── Records provided ──

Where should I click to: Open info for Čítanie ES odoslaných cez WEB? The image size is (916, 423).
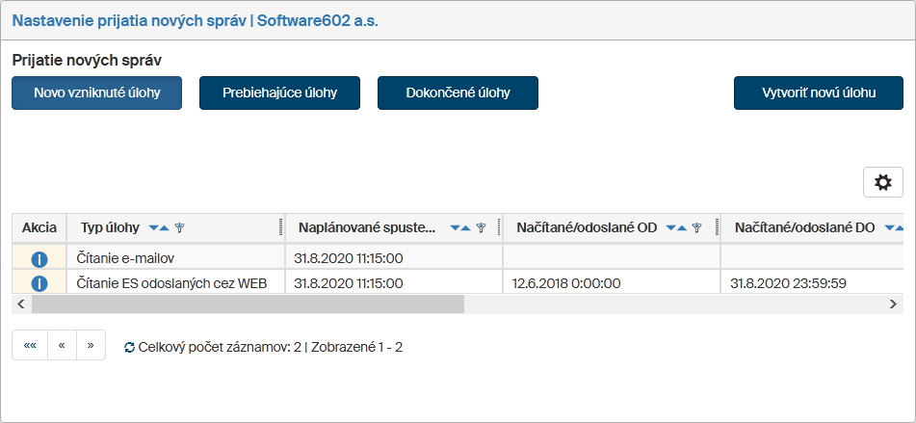pyautogui.click(x=39, y=283)
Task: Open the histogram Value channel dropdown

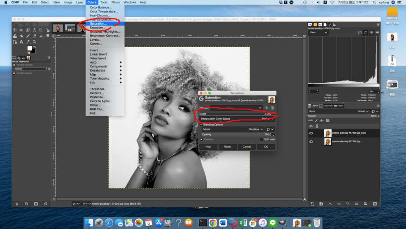Action: 318,33
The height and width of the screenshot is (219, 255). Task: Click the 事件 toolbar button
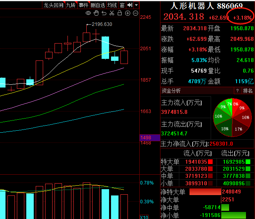tap(84, 5)
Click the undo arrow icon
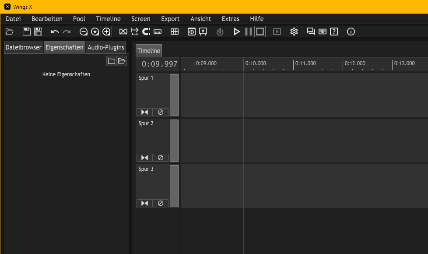Viewport: 428px width, 254px height. (55, 32)
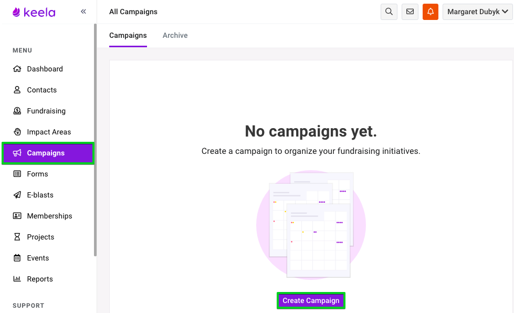Open Contacts from the person icon
514x313 pixels.
click(17, 90)
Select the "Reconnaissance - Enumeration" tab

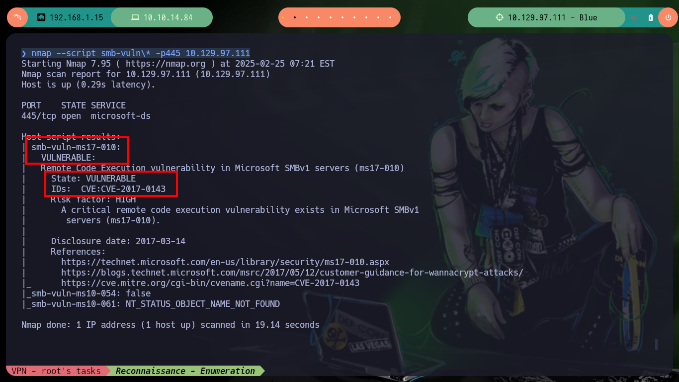pyautogui.click(x=185, y=371)
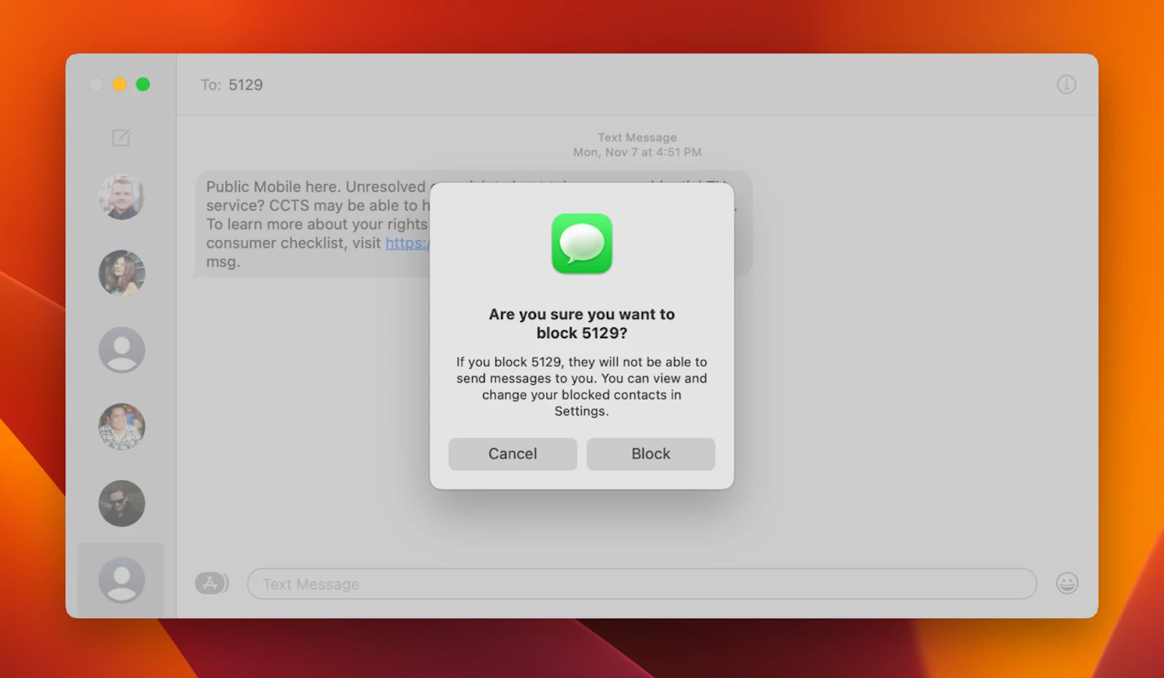Open the gray placeholder contact avatar conversation

click(122, 350)
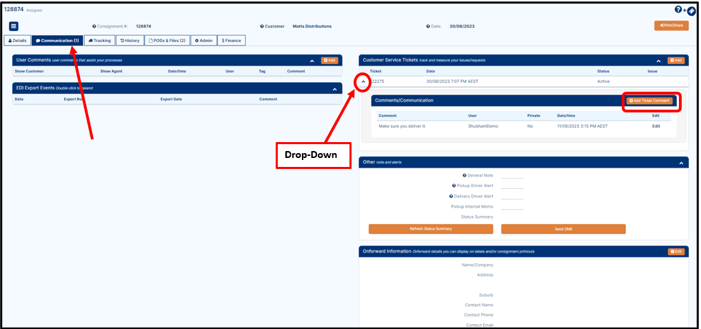Click help icon beside Delivery Driver Alert
701x329 pixels.
[451, 196]
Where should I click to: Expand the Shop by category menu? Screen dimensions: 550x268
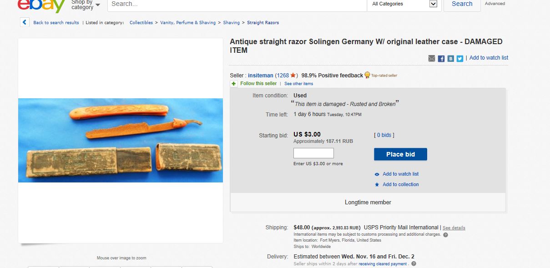[86, 5]
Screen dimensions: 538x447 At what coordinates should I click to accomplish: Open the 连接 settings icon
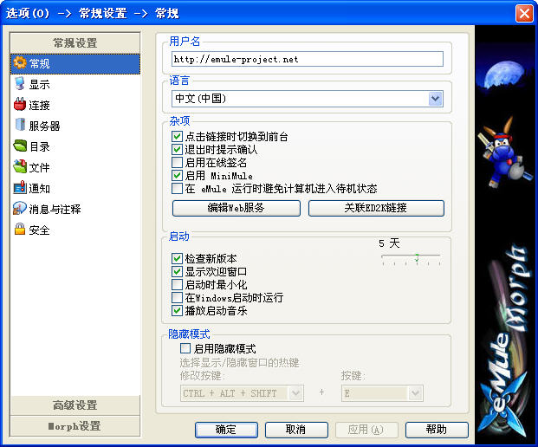pyautogui.click(x=19, y=105)
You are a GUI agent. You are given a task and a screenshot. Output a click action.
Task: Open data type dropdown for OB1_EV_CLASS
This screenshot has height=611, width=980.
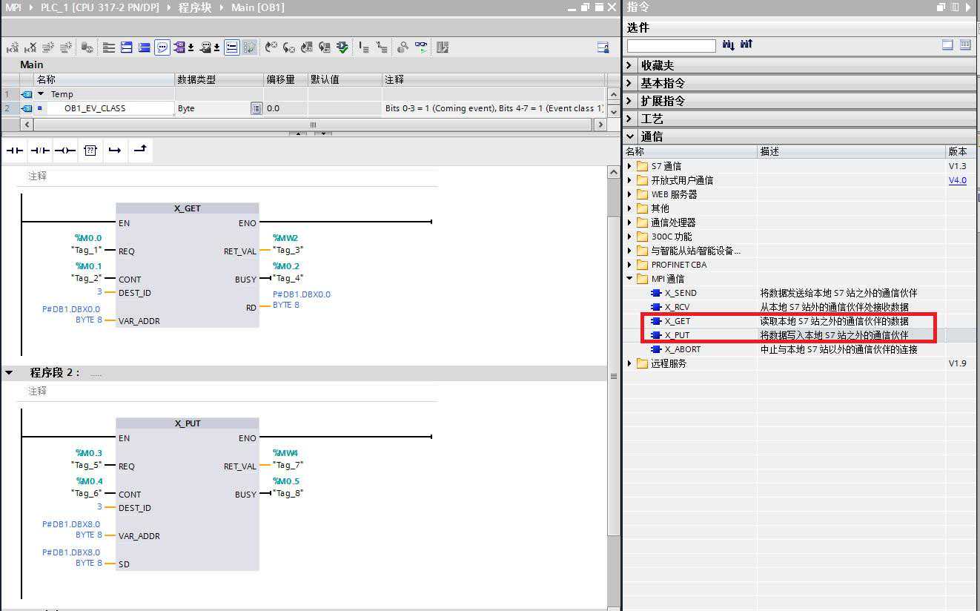tap(256, 108)
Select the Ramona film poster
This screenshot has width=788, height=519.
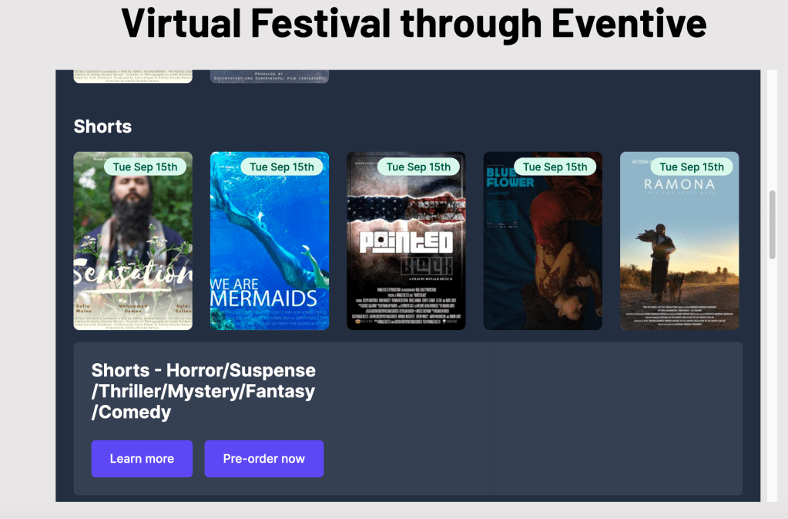point(679,254)
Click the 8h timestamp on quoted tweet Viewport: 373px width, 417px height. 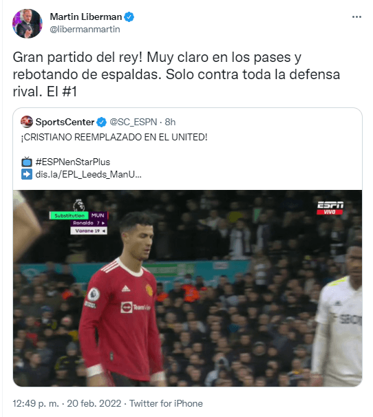[x=170, y=122]
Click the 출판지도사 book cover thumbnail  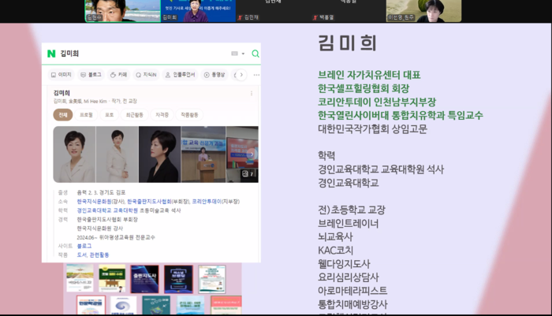(144, 279)
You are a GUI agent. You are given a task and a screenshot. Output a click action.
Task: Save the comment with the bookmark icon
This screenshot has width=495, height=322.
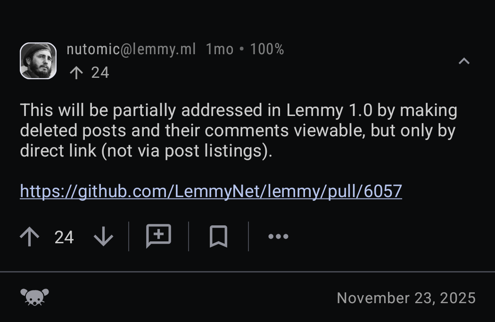[218, 236]
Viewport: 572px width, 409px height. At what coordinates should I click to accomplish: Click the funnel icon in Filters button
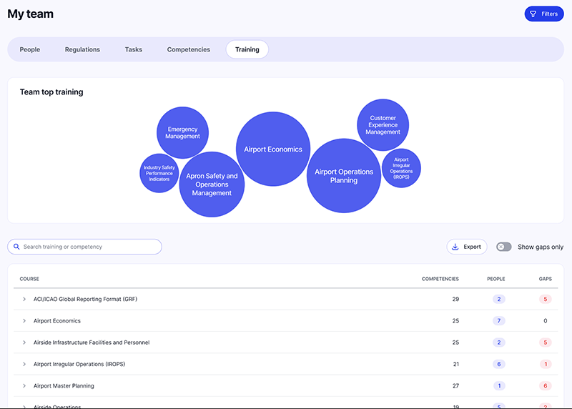[533, 14]
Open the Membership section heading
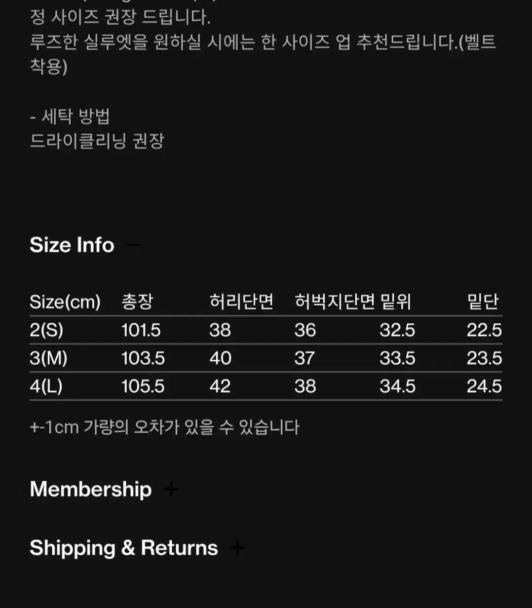 pyautogui.click(x=91, y=489)
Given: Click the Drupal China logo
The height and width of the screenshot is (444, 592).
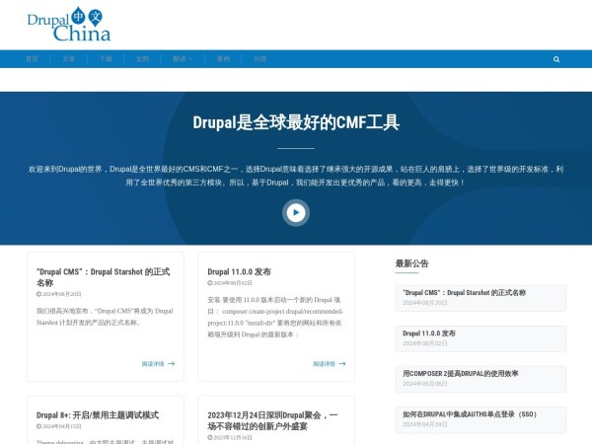Looking at the screenshot, I should 68,25.
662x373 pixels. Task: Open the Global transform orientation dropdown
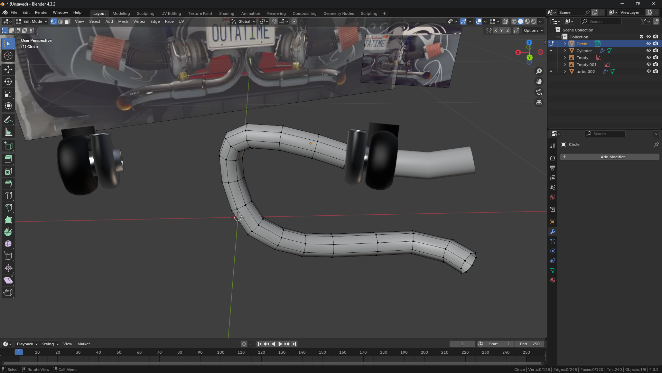tap(244, 21)
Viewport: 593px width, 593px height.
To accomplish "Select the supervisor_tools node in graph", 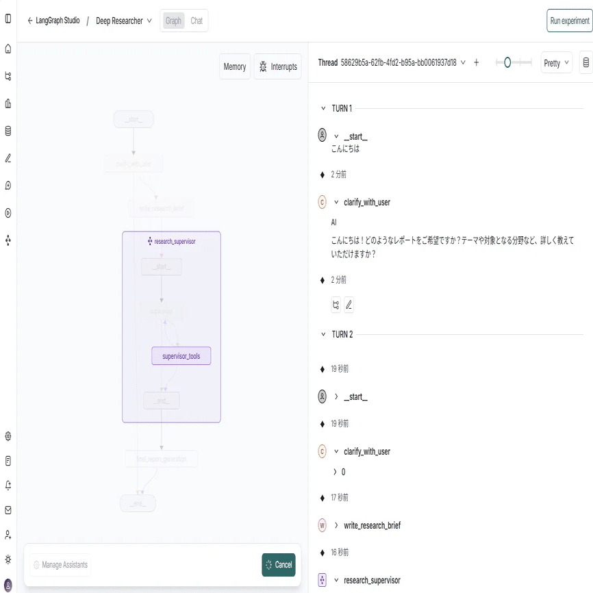I will point(181,356).
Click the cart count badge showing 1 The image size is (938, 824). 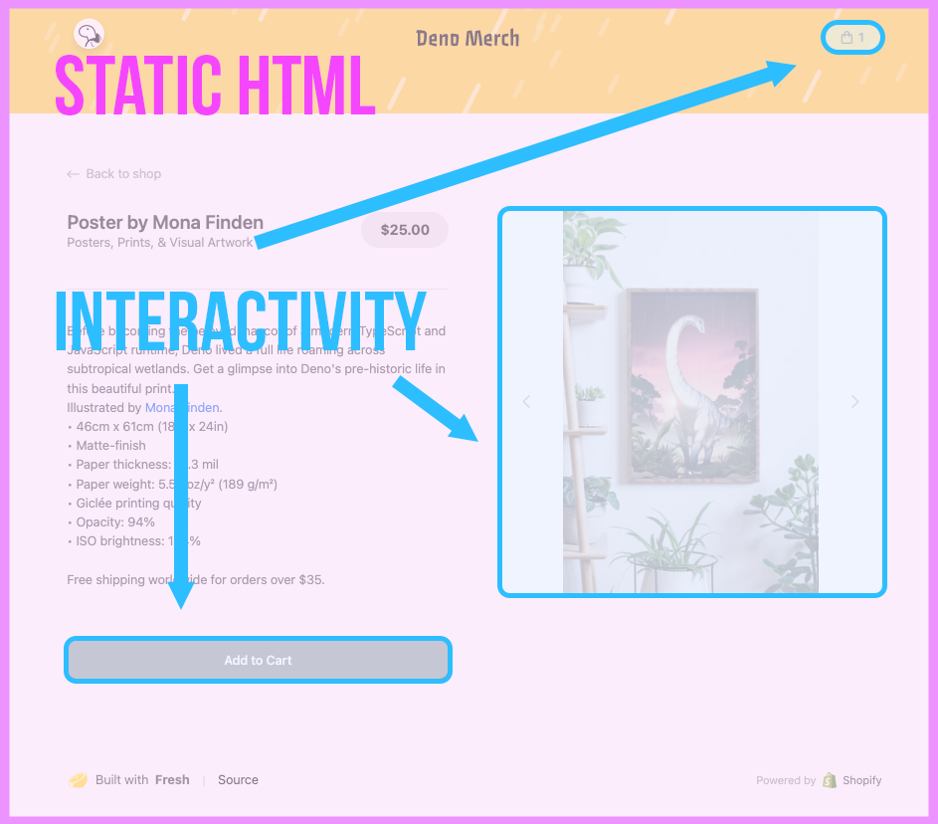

───

Although the records above contain pictures, the copy must not; set down exactly the lines from the one with "Viewport: 572px width, 409px" up to and including the one with "Given: Click the Drupal China logo".

Solution to this problem:
Viewport: 572px width, 409px height. At what coordinates should I click to accomplish: Click the funnel icon in Filters button
[533, 14]
Open the Membership section heading
 pyautogui.click(x=91, y=489)
Given: Click the Drupal China logo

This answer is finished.